_Exercise details_. Starting at the first line of the entries below, output every line exactly, up to and including the line with "Click Dexerto's gold".

START Data for this exercise

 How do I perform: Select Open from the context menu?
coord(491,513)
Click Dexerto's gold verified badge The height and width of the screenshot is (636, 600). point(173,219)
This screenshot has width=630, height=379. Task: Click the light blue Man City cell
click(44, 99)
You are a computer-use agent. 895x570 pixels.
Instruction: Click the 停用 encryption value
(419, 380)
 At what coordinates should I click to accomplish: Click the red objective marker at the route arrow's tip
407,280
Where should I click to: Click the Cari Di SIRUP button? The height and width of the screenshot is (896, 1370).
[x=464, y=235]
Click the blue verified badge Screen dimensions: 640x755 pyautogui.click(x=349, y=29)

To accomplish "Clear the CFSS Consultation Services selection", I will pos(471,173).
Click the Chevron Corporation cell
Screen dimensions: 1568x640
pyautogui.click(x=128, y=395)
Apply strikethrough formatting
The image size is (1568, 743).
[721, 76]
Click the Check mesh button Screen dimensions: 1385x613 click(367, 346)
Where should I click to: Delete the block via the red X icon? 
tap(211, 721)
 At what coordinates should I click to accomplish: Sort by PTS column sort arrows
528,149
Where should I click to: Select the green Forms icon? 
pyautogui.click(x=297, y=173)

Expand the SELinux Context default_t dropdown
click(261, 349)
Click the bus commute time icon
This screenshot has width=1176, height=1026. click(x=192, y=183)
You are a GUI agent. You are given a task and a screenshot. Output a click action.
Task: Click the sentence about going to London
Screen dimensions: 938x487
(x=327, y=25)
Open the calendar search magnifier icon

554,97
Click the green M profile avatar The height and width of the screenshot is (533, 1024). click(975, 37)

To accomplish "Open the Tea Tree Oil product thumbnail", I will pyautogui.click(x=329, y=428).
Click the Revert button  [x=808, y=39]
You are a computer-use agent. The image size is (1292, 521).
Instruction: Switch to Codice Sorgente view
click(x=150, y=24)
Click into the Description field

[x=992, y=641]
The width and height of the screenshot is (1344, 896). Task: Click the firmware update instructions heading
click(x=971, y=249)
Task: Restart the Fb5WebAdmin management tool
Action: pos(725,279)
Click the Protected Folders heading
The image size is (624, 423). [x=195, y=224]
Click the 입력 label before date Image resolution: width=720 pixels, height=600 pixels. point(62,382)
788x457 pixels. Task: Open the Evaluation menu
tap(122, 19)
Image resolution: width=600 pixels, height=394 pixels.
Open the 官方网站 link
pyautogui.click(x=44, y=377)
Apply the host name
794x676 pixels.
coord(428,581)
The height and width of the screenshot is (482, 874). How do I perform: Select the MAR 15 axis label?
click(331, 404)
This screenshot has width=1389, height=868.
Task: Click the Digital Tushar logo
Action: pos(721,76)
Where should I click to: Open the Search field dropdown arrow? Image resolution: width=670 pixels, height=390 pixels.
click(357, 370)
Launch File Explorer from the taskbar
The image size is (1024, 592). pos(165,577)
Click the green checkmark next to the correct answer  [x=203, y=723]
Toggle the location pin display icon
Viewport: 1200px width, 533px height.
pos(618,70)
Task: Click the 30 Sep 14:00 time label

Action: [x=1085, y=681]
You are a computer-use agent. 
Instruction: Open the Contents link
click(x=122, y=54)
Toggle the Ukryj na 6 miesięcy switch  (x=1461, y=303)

END Data for this exercise

_Task solution_.
 How do I perform: Select Open from the context menu?
coord(491,513)
Click Dexerto's gold verified badge The height and width of the screenshot is (636, 600). point(173,219)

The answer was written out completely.